LOS REYES MAGOS

       
  -No sea tonto, mi niño, los Reyes Magos no pasan por aquí. Deje de  preguntar siempre lo mismo. Y no se ponga a llorar que ahorita mismo lo pongo en penitencia. ¿Dónde se ha visto que los hijos sean tan pretenciosos? Vaya con sus hermanos a pastar las cabras hasta la tarde y luego se vuelven  a las casas a comer. Que el Hugo se ponga las zapatillas y se limpie la nariz y usted se  lava esa cara llena de lágrimas.


         -Sí, mama.
         -Cuide que su hermanito no ande comiendo piquillín  porque se empacha. ¿Me escuchó?
         -Está bien, mama.
         Agripina Duarte viuda de Fernández, vecina de Chilca del Pastor, al oeste de la provincia de Córdoba, miró a sus pequeños hijos  apartarse hacia el monte detrás de la majada y aprovechó entonces para secarse las lágrimas que asomaban a sus ojos tristes y cansados.
         Se sentó a la sombra del alero a remendar la  ropa, pensando en los lejanos años de su infancia cuando ella y sus hermanos enviaban a Los Reyes Magos aquellas cartas redactadas con mano trémula y corazón ansioso.
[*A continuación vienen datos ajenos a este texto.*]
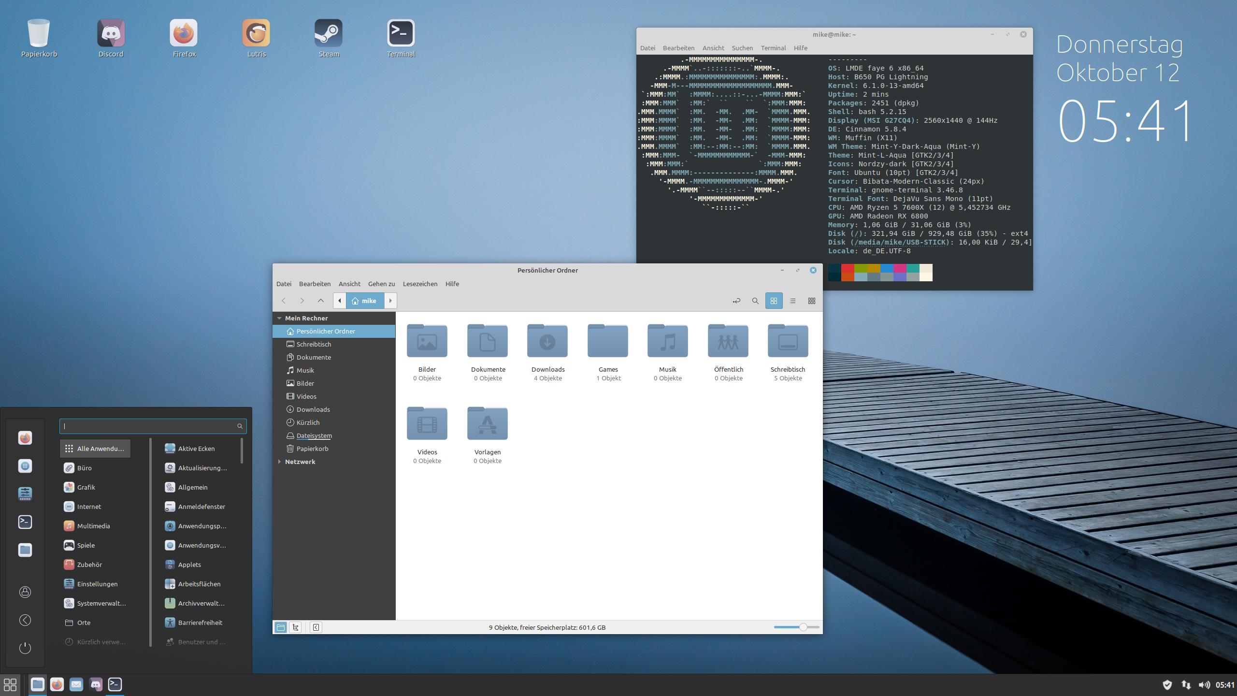Open the Downloads folder in sidebar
         El ruido del motor de la camioneta de la empresa de Agua y Energía la sobresaltó. Miró el sol y calculó que era casi el mediodía. El vehículo disminuyó su marcha y se detuvo junto al aljibe que estaba próximo al camino.
         Escuchó que uno de los hombres la llamaba:
         -Buenas, doña.
         -Buenos días, señor. ¿Qué se  le ofrece?
         -Mis compañeros y yo trabajamos en las obras del Dique Los Hornillos. Se nos está recalentando el motor y necesitamos agua. ¿Nos permite que saquemos un poco?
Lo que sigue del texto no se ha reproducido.